TIMONEN: In addition to a kind of objective tone the trilogy has, or an unmooring from the source, there is a kind of mirroring going on. Faye doesn’t have a voice because she doesn’t really say anything, and the people she encounters, who go on these monologues, don’t seem to have a voice either because they are constructed in this quite uniform language; one might read them as projection screens. There is something curious about this shared voicelessness in that it’s also not equal, there are some sort of relations of domination at play between Faye and the other characters, and it made me think they are somehow subsumed under Faye’s interiority, that they are somewhat dominated by her as well.

CUSK: In the end, what I’m doing is for me. It’s the end of omniscience, the end of saying that omniscience is a possibility. There can be no objectivity, there can be only be, even at its extreme, other people existing through one’s own perception. You notice certain things they say and not others, and those things are in fact reflections of yourself.

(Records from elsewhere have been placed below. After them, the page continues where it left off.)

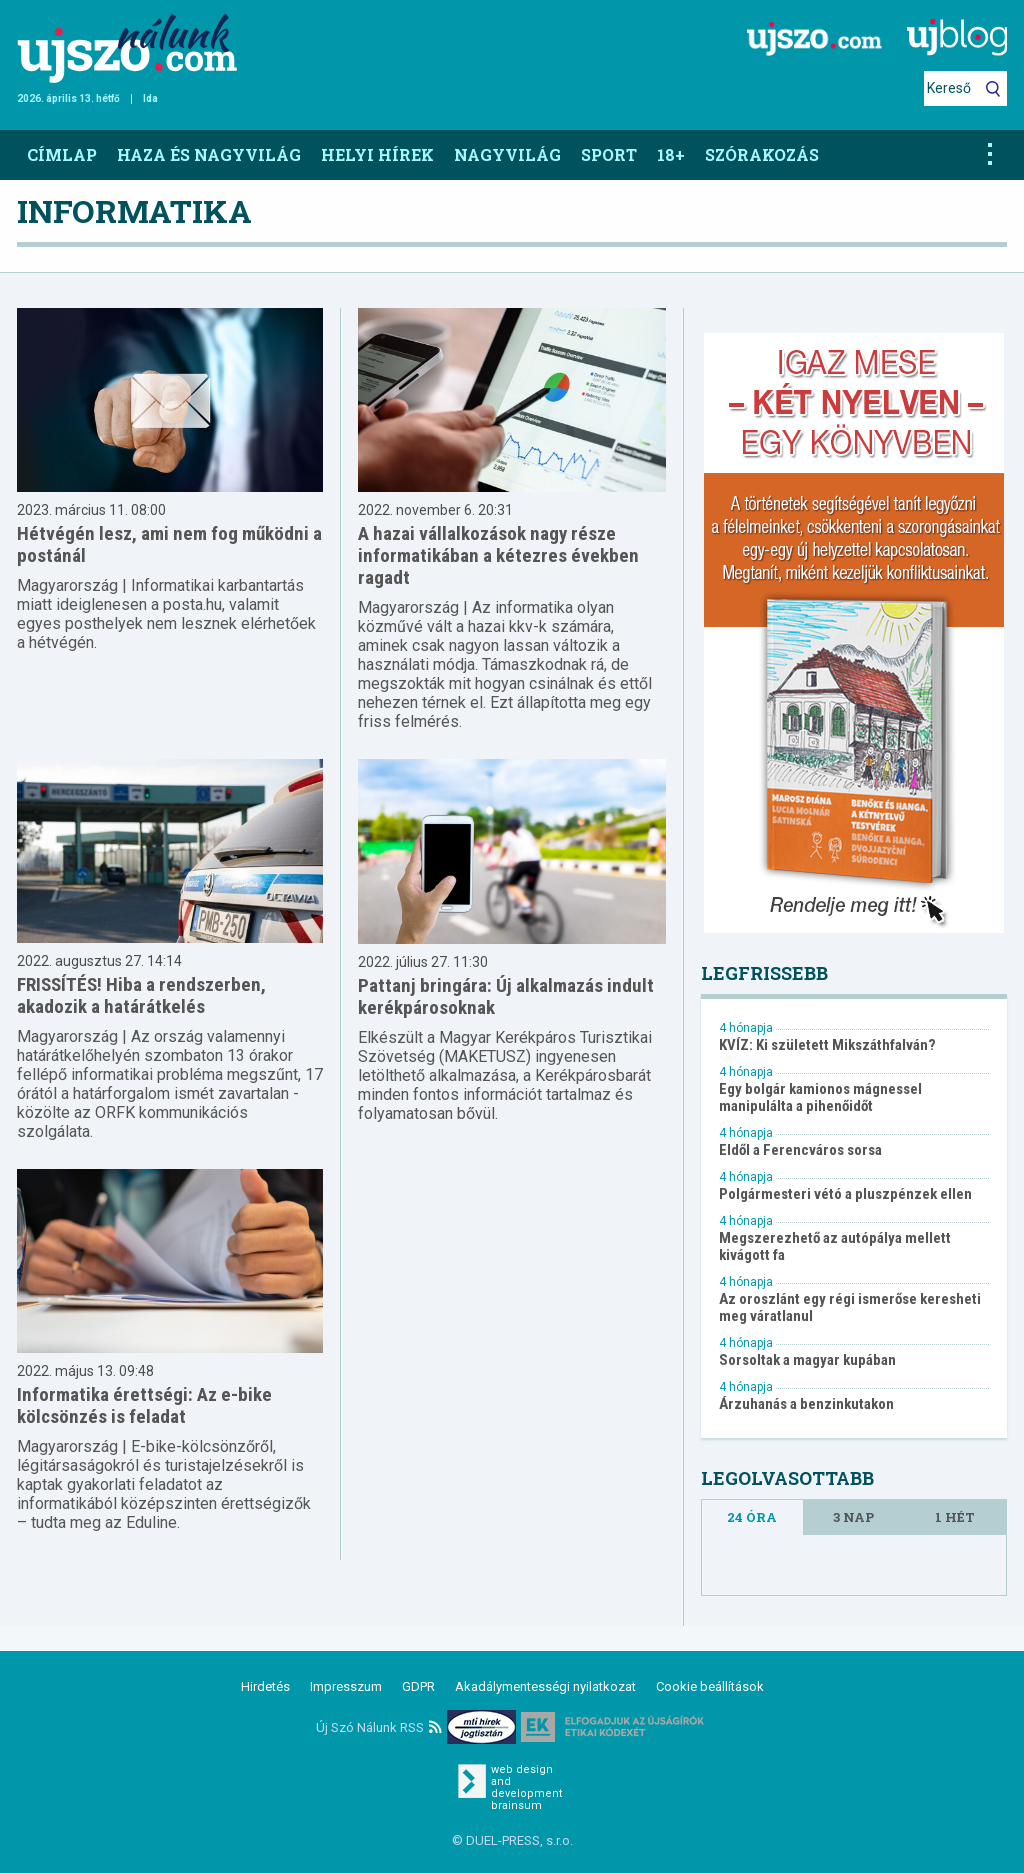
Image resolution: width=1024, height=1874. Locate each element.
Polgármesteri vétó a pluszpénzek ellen (845, 1194)
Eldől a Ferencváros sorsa (800, 1150)
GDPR (418, 1686)
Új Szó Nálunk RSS (379, 1727)
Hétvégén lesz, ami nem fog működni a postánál (169, 544)
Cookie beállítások (710, 1686)
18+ (671, 154)
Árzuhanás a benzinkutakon (806, 1404)
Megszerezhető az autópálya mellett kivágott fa (835, 1247)
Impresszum (346, 1686)
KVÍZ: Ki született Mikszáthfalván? (827, 1045)
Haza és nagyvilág (209, 154)
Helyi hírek (377, 154)
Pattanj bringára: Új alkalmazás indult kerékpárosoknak (506, 996)
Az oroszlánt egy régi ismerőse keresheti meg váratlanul (850, 1308)
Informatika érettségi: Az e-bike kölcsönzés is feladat (144, 1405)
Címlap (62, 154)
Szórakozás (762, 154)
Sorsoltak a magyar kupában (807, 1360)
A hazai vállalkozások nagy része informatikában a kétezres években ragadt (498, 555)
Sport (609, 154)
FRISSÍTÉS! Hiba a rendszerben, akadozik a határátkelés (141, 995)
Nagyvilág (507, 154)
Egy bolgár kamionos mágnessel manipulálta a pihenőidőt (820, 1098)
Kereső (949, 88)
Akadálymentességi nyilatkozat (545, 1686)
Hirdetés (265, 1686)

So that is kind of me arriving at the end of the conventional novel. When you say these people speak the same, that’s been said a couple of times, and I completely understand why. It would be tiresome if every time a character presented themselves they enacted themselves in full form. Then you’re back in a Dickens novel, using a character, and having to serve them and having to be interested in them. The fact is when you read a novel it has a uniformity of tone: the prose. All I’m doing is taking the prose and putting it in the characters.

TIMONEN: There is a character in Outline called Elena who tries to conduct her relationships with men through a kind of forceful frankness, a way to protect herself from deceit through a kind of preemptive strike. And I found this character hilarious and really identified with her. She also struck me as being very dominating, and in some ways I felt she was engaged in this effort to control the narrative, which resonated with whatever dysfunctional thing it is that often motivates my own writing. Do these qualities of Elena have some specific significance for you?

CUSK: Well, that particular chapter, which is a very female chapter, is about precisely that: the attempt to control narrative, which the narrator is believing or hoping she’s moved beyond. There’s a definite feeling of that time in life, or phase of life, having gone by. Then the other character in that chapter is the poet, who is completely the opposite and just lets things happen to her. I very much wanted those ideas to be part of the conversation of the book.

TIMONEN: There’s something quite striking about the absence of consciousness, or feeling any need to reciprocate in your characters. The monologues seem slightly aggressive, and I wondered if you were specifically trying to write these characters with transgression or aggression in mind?

CUSK: I suppose sometimes, and in Kudos, toward the end, it becomes almost humorous. But I don’t think I felt that I was saying something about these people always talking about themselves, that’s not what my interest is. To me, this monologue is writing, and it’s what each person has. Writing a novel is a very specific thing, but this other writing is owned by each person. That’s what they’re doing. You can look at someone writing a novel as being an act of aggression, but it’s no different. It’s basically saying: Here’s my voice.

TIMONEN: Which relates back to psychoanalysis.

CUSK: Yes, it is indeed what psychoanalysis recognizes: each person’s sacred possession of a story. The story of them, their account, their voice.